Wednesday 15 June 2011

Orienting towards a poem: Poppies in July by Sylvia Plath

I remember an article I wrote for a university magazine back in 2006.  It was about how most readers find amateur poetry abstruse and even tedious, because of the very fact that it's abstruse. [I'll put a link to that article in a few days, after tweaking the editing a bit. :)] I was trying to explain why we published such poetry in the magazine and of course to encourage the young readers to give the young poets a chance by at least reading them out. This is what I wrote:

"In fact, poetry is an obscure medium. Most very popular poem are the most difficult to understand. I do not think anybody can appreciate Eliot's Wasteland without having a knowledge of the epoch. Most of Frost's poems are highly symbolic. We understand them, because we try. And trying is what we do not do when dealing with unfamiliar poets."

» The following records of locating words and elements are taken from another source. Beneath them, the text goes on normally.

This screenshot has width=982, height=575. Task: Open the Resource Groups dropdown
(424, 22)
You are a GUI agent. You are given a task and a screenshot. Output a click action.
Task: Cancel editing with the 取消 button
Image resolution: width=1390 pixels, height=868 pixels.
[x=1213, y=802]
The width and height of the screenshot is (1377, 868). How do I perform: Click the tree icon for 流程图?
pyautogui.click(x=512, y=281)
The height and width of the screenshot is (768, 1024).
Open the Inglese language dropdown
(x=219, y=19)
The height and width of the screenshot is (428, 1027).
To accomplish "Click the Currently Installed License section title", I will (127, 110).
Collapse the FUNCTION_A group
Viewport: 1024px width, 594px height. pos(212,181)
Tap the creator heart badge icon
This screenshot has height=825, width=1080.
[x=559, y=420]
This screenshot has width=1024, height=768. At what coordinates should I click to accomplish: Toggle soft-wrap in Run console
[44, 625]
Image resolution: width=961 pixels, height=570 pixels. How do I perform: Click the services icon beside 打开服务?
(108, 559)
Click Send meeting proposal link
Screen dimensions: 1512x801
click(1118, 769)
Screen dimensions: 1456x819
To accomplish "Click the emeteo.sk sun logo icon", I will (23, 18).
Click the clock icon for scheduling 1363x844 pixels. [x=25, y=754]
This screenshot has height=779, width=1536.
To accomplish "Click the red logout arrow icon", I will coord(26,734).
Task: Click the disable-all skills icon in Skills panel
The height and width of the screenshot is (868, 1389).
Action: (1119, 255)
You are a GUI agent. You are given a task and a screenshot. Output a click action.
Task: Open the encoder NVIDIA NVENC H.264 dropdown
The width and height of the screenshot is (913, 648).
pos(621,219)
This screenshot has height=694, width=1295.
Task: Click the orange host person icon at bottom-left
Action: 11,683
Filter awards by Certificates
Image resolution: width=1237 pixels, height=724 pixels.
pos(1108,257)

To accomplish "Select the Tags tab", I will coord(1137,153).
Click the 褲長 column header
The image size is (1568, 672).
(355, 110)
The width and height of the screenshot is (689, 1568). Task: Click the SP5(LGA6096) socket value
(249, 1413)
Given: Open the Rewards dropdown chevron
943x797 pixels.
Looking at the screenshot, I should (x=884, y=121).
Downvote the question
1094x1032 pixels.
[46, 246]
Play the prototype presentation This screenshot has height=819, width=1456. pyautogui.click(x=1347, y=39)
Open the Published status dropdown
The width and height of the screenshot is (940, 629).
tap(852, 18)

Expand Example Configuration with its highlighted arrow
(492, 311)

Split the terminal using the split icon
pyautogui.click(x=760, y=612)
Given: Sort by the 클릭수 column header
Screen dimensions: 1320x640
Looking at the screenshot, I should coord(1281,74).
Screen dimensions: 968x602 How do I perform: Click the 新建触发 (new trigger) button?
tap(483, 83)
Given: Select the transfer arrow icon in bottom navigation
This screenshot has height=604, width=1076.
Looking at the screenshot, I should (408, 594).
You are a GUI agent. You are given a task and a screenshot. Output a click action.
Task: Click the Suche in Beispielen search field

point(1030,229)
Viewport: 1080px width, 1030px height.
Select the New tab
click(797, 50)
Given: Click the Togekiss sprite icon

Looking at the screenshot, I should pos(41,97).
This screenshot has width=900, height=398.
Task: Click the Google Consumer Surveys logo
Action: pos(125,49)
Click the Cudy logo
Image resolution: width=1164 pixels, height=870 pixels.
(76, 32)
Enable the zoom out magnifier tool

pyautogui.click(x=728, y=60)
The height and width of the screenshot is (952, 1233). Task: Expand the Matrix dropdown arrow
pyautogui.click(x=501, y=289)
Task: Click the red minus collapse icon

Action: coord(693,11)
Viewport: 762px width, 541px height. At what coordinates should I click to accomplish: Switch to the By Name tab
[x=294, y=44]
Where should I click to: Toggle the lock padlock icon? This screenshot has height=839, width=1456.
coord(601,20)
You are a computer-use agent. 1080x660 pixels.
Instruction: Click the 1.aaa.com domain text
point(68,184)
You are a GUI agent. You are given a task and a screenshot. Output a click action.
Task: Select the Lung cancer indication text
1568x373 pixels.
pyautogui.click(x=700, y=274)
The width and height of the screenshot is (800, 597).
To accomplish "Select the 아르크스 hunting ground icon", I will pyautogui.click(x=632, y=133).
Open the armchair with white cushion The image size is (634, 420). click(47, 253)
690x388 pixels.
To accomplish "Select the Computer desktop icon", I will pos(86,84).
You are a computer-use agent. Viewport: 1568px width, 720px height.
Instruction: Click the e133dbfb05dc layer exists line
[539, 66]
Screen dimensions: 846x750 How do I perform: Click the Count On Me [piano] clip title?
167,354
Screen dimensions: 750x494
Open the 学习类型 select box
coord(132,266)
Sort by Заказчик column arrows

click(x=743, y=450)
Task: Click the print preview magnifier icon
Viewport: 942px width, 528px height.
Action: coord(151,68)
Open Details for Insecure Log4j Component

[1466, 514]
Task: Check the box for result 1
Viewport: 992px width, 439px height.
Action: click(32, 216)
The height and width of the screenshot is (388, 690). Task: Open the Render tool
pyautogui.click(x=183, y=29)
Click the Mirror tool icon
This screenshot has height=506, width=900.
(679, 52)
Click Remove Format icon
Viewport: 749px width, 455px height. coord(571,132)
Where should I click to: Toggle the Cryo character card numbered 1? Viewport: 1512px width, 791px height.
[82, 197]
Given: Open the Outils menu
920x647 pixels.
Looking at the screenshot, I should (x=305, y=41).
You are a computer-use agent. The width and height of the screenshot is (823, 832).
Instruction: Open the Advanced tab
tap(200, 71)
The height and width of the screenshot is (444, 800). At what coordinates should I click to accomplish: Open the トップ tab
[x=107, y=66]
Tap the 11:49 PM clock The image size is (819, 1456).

What I could not pin it down to, back then, was the problem of orientation.
I realised that yesterday after reading an article on Getting Acquainted with a Poem, by Paula Johnson (1975, College English, Vol. 37(4): 358-367). Through an interesting experiment (asking students to identify the message in unfamiliar poems), she demonstrated just how important orientation is.

The way I understand it, orientation is formatting the mind to comprehend novel expressions. It involves identifying placement, structure/technique, and message. Sounds vague, so let me explain.

When you place a poem, you try to literally locate it in space and time: the era, the time in poet's life, location. That helps. There are some poems which you simply cannot understand, or really appreciate otherwise. For example, Wordsworth The French Revolution as it Appeared to it's Enthusiasts at it's Commencement. If you don't know what the French Revolution was all about, you simply will not get this poem at all. For a better understanding, one might like to know what Mr. Wordsworth was doing at the time of the Revolution, i.e. what was going on in the poet's life and mind. (Any letters written during that time can be invaluable.) Some people might be aware of his active interest and later disillusionment with the Revolution. This is placement. It tells you what was going on in the world around the poet and sometimes the intensity and extent of the poet's involvement with the state of affairs. One generally does have to do some background research on this aspect.

But luckily, not all poems really require this much research. Most poems are not time bound. Anyone can relate to them just by sensitising oneself to the the language of poetry.

That is, the structure. Structure often involves the conscious use of techniques: alliteration, assonance, onomatopoeia, conceit, refrain, imagery, prosody, etc. [Don't know what these words mean? Learn them. It will do you a world of good if you are for real a poetry lover. Check out some of these definitions at: http://highered.mcgraw-hill.com/sites/0072405228/student_view0/poetic_glossary.html.] Identify the structure. Then think over it.

Structure also involves the structure of thoughts. For example, take Sylvia Plath's Poppies in July. In the beginning, she can touch the poppies, but is unable to feel their heat. Later, she sees fumes emanating from them that she cannot touch. She finally recedes into a glass capsule where even the opiates cannot seep in. There is a constantly increasing physical recession.

Imagery also has to be decoded. The red flames which do not burn in the beginning, themselves appear to be the victims by the middle of the poem: bloodied mouths and bloody skirts. An ulcer? An internal laceration induced by a sharp poison?

There is in fact poison right inside the belly of the bloodied mouths and skirts. It's the opium. There is a reiteration of the envy, this time: If I could bleed or sleep!.../ If my mouth could marry a hurt like that!

But by then, she has withdrawn further. She is in a glass capsule where she does not even have the strength or freedom to burn or poison herself. She is so enfeebled that even the red colour stings her, a feeling reiterated in the Tulips: The tulips are too red in the first place, they hurt me. She wants a colourless, painless, passionless death for herself.

Did you just realise we got to the message just by analysing the structure?

Let me place the poem now to complete this study. This poem is a part of her poetry collection Ariel, which was posthumously published in 1965. Sylvia Plath killed herself by placing her head in a burning oven in 1963.